“The need is great” according to Anne Driscoll, executive director of Crescent Valley Community Centre in Saint John. She has a full plate, overseeing numerous programs at the centre, many of them involving issues of food insecurity.
She took her Community Food Mentor (CFM) training in 2016 through the Horizon Health Network. It was taught by dieticians connected through the Food Security Network. “We value the connections that the CFM program give us to other organizations. It gives a stamp of legitimacy to the food security programs that we are doing in Crescent Valley.”
One of the required exercises during the CFM training was to invent a healthy dish using very limited ingredients like one might get from a food bank. “It was a difficult exercise, but you rely on your experience.” They were given some rolled oats, a can of fruit cocktail, brown sugar. “We ended up making a fruit crisp that wasn’t that bad.” It did show how difficult it could be for some people who don’t have any experience cooking and don’t understand ingredients.
Under Anne’s direction is a seniors’s breakfast program, the Muffin Club for school children, Savvy Soup cooking class and food buying club dropoff. But an innovative idea came to Anne when she observed a Starbucks staff wandering around a mall offering product samples. She thought, “We can do that but offer healthy snacks” and The Healthy Snack Wagon idea was born. “We take to the road, or offer snacks from our porch. It gives residents in the area the opportunity to try new foods that they would not ordinarily eat, things like spinach salad or a dish made with fennell, lentils, bulgur or barley.” The dishes are usually plant based, and recipes are provided. “They love it. It’s also great for community engagement. And the food is always gone.”
Many of the residents of Crescent Valley are newcomers from Syria. In the spirit of food sharing, sometimes the tables are turned and these people bring food to the centre. “People really like the food the newcomers bring. It’s delicious. We’re really lucky that they feed us on occasion.”
The newest project at Crescent Valley is The Growing Place Community Garden. It’s an ambitious project that provides growing beds that local residents can rent, grows food for the North End Food Bank, and provides a public event space. A large greenhouse is being built for year round growing which will start this winter. Plus, fruit trees and small fruits will be part of the garden complex next year. Anne says, “Food and gardens bring people together.” She is certain of that.

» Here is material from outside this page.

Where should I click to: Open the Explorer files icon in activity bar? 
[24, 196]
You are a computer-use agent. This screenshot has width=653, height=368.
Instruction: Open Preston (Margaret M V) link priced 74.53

In September 2019 Crescent Valley hosted a region-wide CFM reunion, taking a leadership role in keeping CFM’s connected.”We want to know what other mentors are doing and how they offer advice to food insecure people.” They brainstorm, problem solve and share information about government agencies and departments to keep the ball rolling. “We need to look a little deeper into the issues of food insecurity.” It’s not an easy fix, according to Anne, but with creativity, perseverance and community engagement, things get done.